Directions: Copy verbatim the block of lines in the entries below whose first line contains "You are a computer-use agent. This" and whose last line contains "Task: Click the Format Painter icon". Leave out all other lines.

Data records:
--*--
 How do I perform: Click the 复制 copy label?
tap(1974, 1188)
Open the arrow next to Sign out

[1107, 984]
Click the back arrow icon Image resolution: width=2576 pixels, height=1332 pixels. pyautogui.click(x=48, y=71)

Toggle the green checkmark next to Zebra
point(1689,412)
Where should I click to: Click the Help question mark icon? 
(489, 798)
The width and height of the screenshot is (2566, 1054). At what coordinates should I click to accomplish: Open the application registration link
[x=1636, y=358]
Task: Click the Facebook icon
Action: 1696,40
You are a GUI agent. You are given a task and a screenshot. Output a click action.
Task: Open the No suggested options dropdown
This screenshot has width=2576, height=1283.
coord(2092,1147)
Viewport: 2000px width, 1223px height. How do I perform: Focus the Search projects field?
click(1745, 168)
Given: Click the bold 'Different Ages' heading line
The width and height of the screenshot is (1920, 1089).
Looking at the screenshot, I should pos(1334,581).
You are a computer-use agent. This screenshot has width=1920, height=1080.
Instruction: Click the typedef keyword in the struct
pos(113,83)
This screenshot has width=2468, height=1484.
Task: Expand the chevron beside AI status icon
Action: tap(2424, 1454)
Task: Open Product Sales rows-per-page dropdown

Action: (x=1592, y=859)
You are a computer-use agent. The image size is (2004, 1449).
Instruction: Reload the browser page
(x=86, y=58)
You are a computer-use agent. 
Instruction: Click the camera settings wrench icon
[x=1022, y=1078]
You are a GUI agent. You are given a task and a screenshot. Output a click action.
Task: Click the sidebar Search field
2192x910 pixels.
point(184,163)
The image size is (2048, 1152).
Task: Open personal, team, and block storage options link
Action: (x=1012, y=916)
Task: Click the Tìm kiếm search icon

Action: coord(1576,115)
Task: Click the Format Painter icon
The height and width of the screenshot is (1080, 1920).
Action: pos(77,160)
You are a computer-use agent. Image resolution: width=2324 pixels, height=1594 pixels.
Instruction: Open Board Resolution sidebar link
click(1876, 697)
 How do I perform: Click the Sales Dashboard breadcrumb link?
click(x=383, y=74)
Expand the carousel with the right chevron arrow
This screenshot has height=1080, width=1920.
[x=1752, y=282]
--*--
Response to this task:
You are a computer-use agent. This screenshot has width=1920, height=1080.
Instruction: Click the typedef keyword in the struct
pos(113,83)
This screenshot has width=2468, height=1484.
Task: Expand the chevron beside AI status icon
Action: tap(2424, 1454)
Task: Open Product Sales rows-per-page dropdown

Action: (x=1592, y=859)
You are a computer-use agent. The image size is (2004, 1449).
Instruction: Reload the browser page
(x=86, y=58)
You are a computer-use agent. 
Instruction: Click the camera settings wrench icon
[x=1022, y=1078]
You are a GUI agent. You are given a task and a screenshot. Output a click action.
Task: Click the sidebar Search field
2192x910 pixels.
point(184,163)
The image size is (2048, 1152).
Task: Open personal, team, and block storage options link
Action: (x=1012, y=916)
Task: Click the Tìm kiếm search icon

Action: coord(1576,115)
Task: Click the Format Painter icon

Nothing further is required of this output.